▶ [WHAT NEEDS TO BE DONE]: Render the lines below as a two-column CSV with the headers input and output, beginning at the line that has "This screenshot has height=663, width=1365." and stopping after the line that has "at that location.", one row per text with its answer. Put each field in quotation marks, turn line breaks into spaces, and leave the pictures out.

Segment Start: RECORDS SHOWN

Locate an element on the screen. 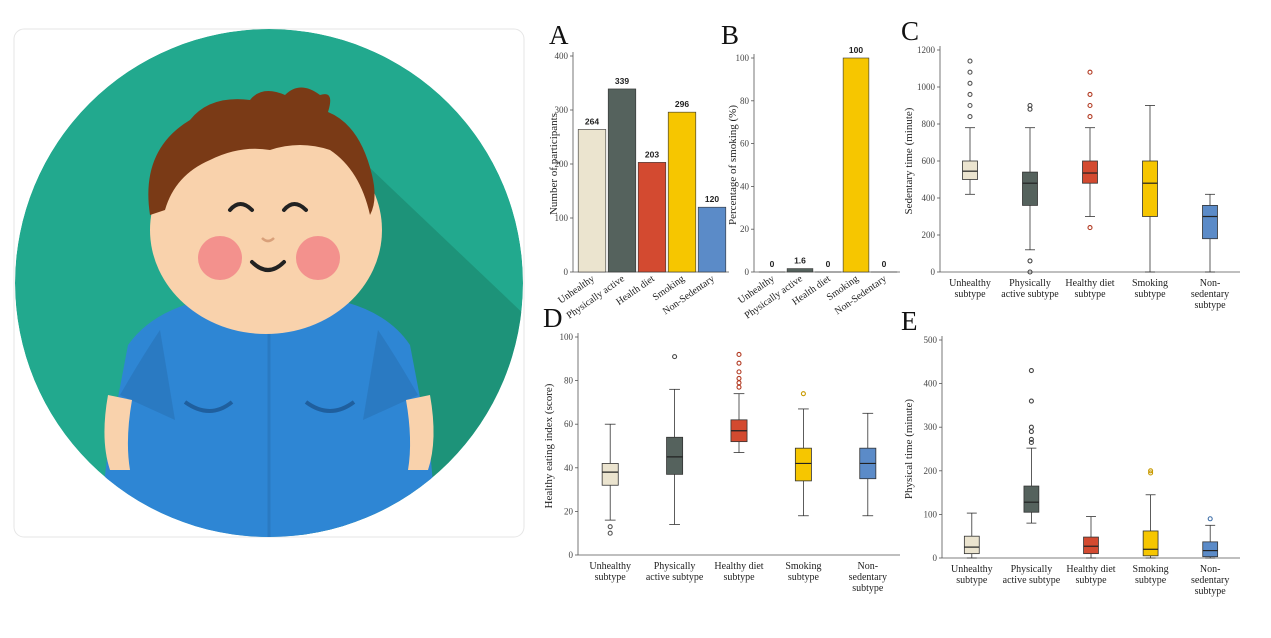 The image size is (1271, 638). y-tick-label-E: 400 is located at coordinates (931, 384).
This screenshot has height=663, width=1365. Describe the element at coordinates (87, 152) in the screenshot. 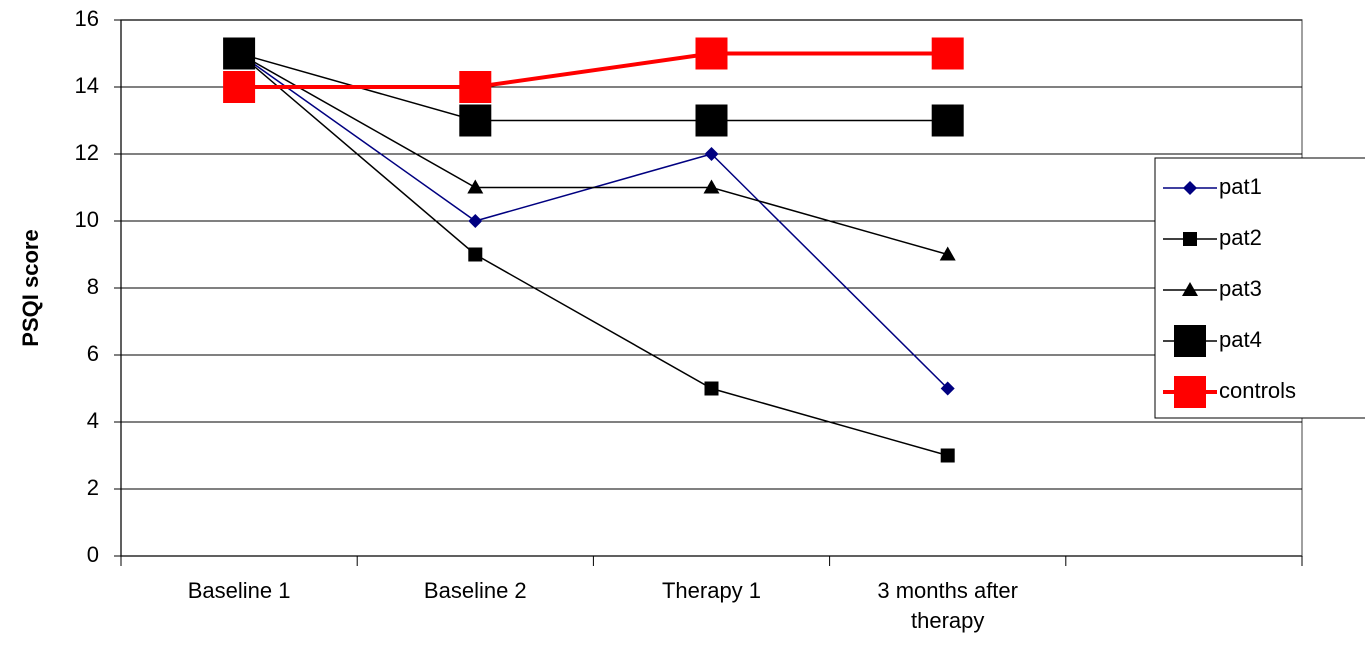

I see `y-tick-label: 12` at that location.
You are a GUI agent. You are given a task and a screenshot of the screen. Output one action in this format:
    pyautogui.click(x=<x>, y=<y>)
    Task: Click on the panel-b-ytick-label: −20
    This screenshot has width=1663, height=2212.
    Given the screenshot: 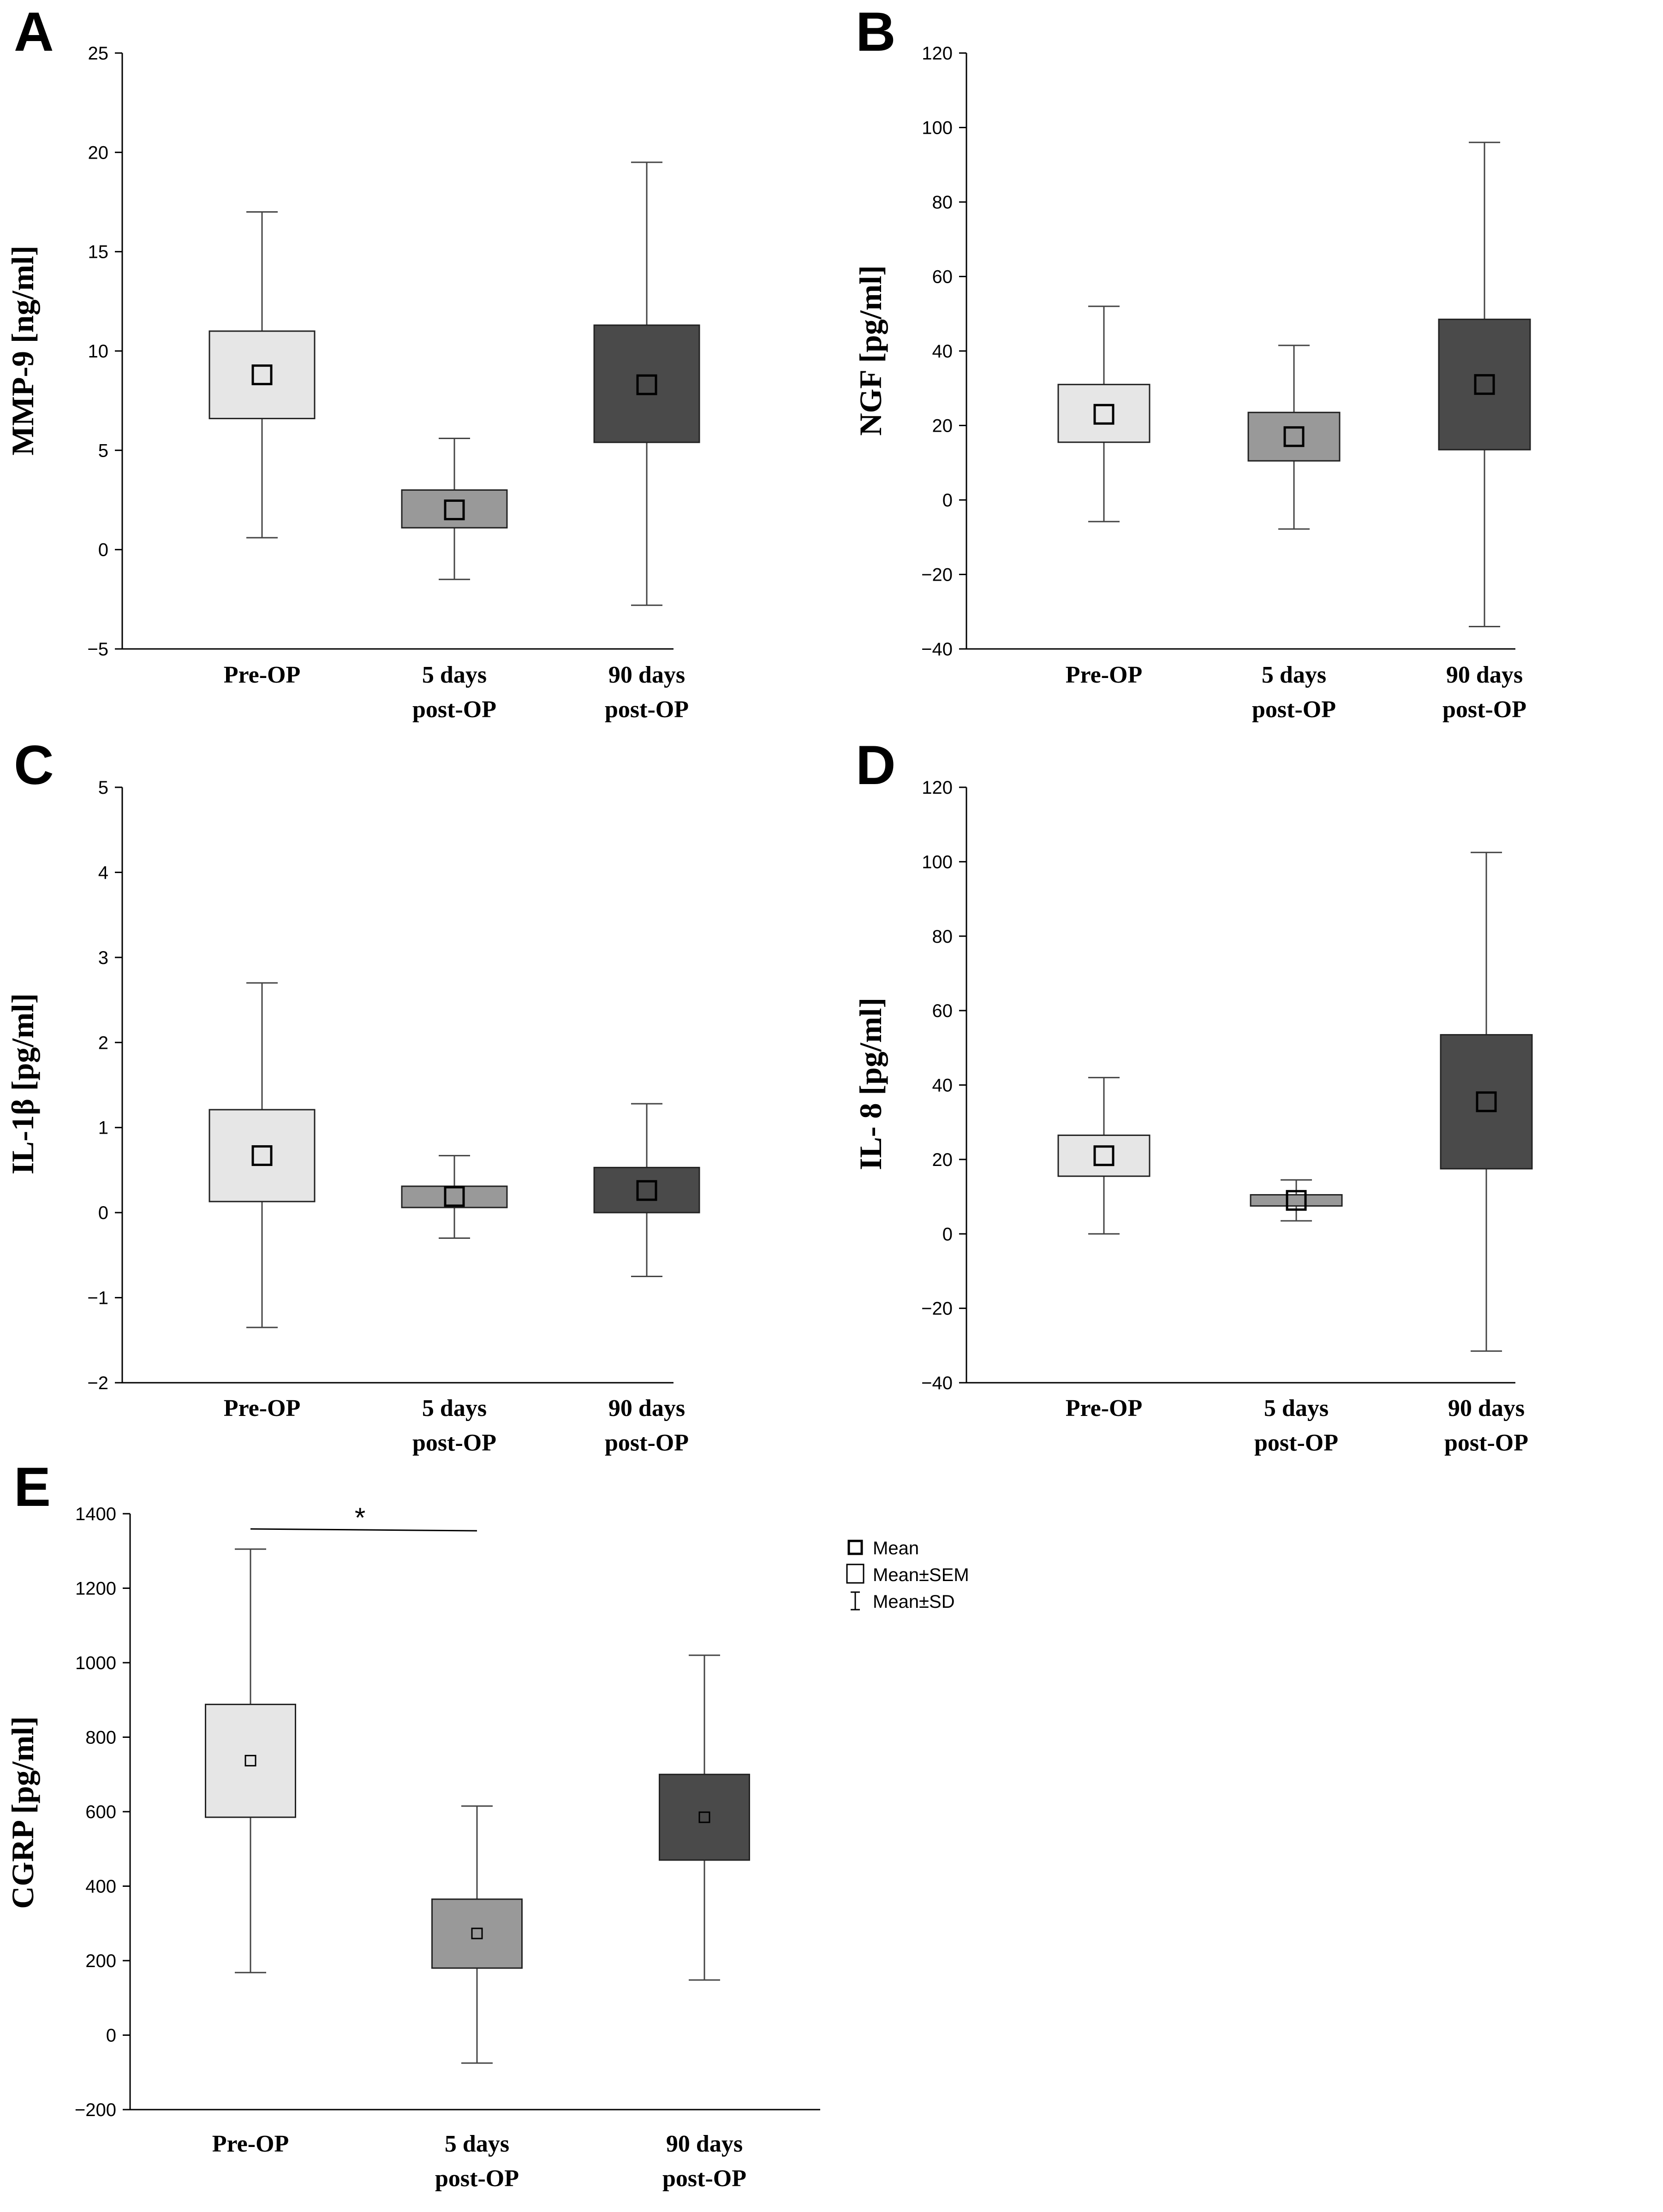 What is the action you would take?
    pyautogui.click(x=937, y=575)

Segment End: RECORDS SHOWN

▶ [RESULT OF THIS TASK]:
input,output
"This screenshot has height=663, width=1365. Describe the element at coordinates (87, 152) in the screenshot.","I see `y-tick-label: 12` at that location."